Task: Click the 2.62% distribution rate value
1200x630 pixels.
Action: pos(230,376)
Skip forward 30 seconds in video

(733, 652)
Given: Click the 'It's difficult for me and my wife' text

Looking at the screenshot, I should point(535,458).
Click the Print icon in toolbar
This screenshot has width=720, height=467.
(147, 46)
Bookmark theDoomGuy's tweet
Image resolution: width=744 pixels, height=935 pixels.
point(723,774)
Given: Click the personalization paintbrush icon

* * * * *

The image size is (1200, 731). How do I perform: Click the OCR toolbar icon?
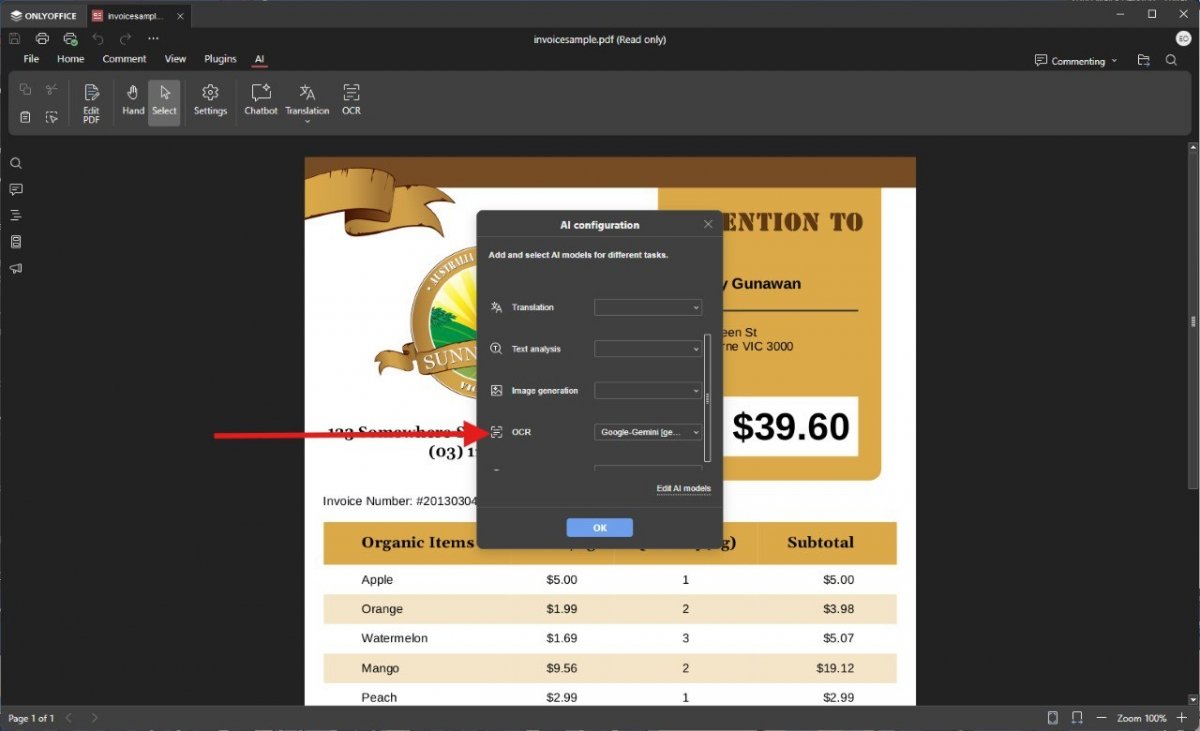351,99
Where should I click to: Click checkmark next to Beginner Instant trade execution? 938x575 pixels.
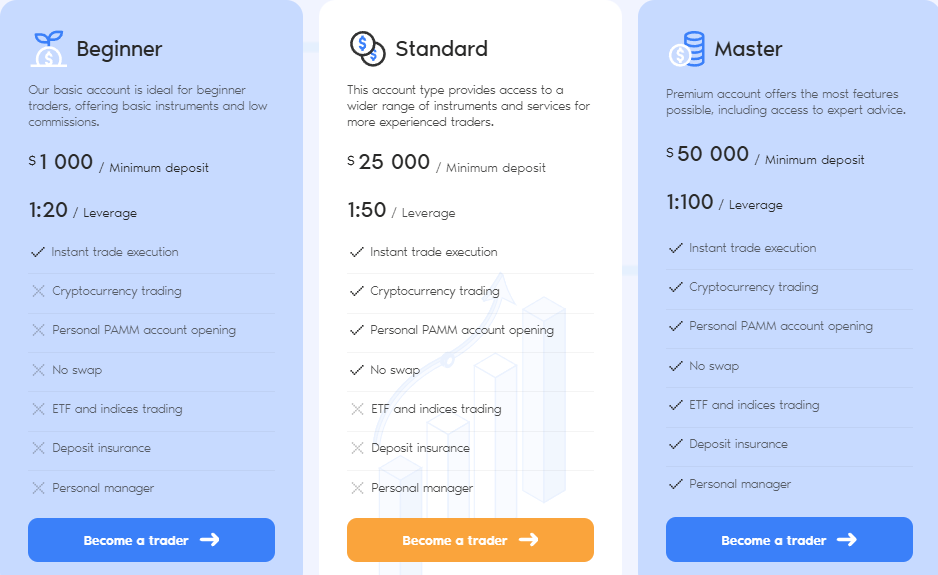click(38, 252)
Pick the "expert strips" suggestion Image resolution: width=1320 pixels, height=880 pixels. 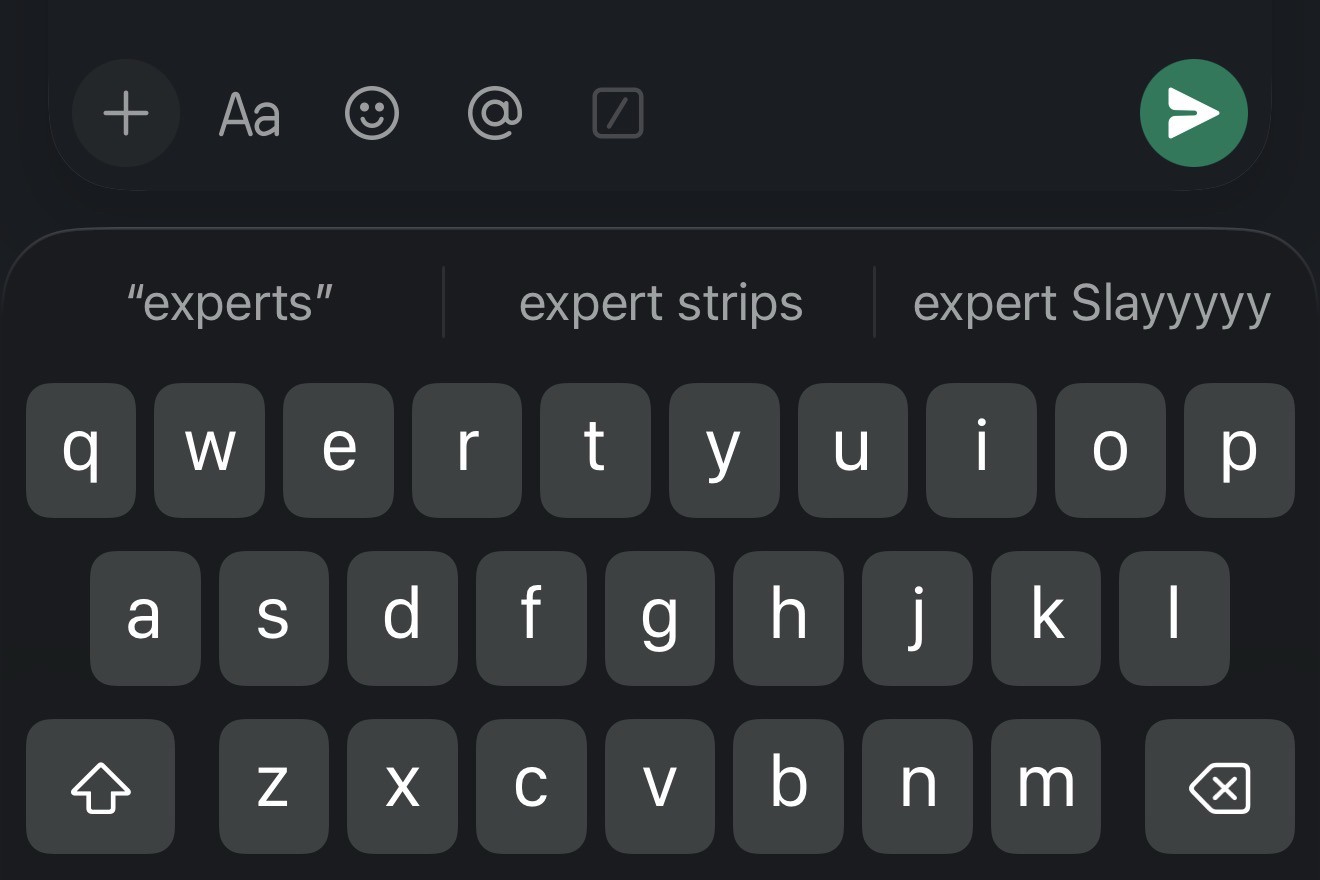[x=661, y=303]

* * * * *

- [TASK DETAILS] Above are the entries. Quote exactly the lines from the one bearing "Task: Click the 2.62% distribution rate value" through the one bearing "Given: Click the personalization".

- [WRITTEN SOLUTION]
Task: Click the 2.62% distribution rate value
1200x630 pixels.
Action: pos(230,376)
Skip forward 30 seconds in video

(733, 652)
Given: Click the 'It's difficult for me and my wife' text

Looking at the screenshot, I should point(535,458).
Click the Print icon in toolbar
This screenshot has width=720, height=467.
(147, 46)
Bookmark theDoomGuy's tweet
Image resolution: width=744 pixels, height=935 pixels.
point(723,774)
Given: Click the personalization paintbrush icon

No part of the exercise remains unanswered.